BEGIN DATA EXTRACTS

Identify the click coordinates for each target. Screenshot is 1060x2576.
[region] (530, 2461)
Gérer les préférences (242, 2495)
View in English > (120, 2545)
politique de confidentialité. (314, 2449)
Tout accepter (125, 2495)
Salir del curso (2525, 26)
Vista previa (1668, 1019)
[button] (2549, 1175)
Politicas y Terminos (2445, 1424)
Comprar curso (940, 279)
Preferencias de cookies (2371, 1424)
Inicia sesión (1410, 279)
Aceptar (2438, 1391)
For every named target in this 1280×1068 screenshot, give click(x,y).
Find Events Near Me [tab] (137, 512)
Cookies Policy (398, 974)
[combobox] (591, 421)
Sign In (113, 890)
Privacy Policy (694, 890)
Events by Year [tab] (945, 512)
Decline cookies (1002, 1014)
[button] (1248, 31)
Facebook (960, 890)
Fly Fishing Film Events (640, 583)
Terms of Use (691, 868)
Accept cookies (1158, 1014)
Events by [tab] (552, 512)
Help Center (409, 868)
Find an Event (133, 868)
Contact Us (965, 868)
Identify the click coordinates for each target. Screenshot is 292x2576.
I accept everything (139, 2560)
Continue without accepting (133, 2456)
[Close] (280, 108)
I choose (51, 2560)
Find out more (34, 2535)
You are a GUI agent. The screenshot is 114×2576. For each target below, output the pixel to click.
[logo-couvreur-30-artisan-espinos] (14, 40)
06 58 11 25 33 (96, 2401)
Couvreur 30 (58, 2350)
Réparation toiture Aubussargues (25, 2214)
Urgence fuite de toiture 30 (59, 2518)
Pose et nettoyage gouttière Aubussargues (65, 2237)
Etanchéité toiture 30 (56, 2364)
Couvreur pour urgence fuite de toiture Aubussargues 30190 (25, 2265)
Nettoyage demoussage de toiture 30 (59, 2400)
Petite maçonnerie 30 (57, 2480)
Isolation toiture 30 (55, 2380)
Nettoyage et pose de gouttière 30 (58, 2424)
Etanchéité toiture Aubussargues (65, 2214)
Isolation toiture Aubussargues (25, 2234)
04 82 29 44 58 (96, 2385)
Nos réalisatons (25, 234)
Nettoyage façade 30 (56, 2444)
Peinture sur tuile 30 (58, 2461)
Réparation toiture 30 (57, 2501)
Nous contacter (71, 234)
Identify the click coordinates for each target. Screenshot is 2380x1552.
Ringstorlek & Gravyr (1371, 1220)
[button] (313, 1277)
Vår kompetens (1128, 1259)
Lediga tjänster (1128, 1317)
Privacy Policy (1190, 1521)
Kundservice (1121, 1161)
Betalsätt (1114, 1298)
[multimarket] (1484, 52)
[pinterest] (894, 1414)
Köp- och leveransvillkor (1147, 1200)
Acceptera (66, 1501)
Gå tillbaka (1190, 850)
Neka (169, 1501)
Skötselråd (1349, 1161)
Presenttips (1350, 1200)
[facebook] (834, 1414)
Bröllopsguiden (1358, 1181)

END DATA EXTRACTS

■ TASK BRIEF:
Only the lines containing "Events" are needed; pull them out of the listing.

■ YOUR SOLUTION:
Find Events Near Me [tab] (137, 512)
Events by Year [tab] (945, 512)
Fly Fishing Film Events (640, 583)
Events by [tab] (552, 512)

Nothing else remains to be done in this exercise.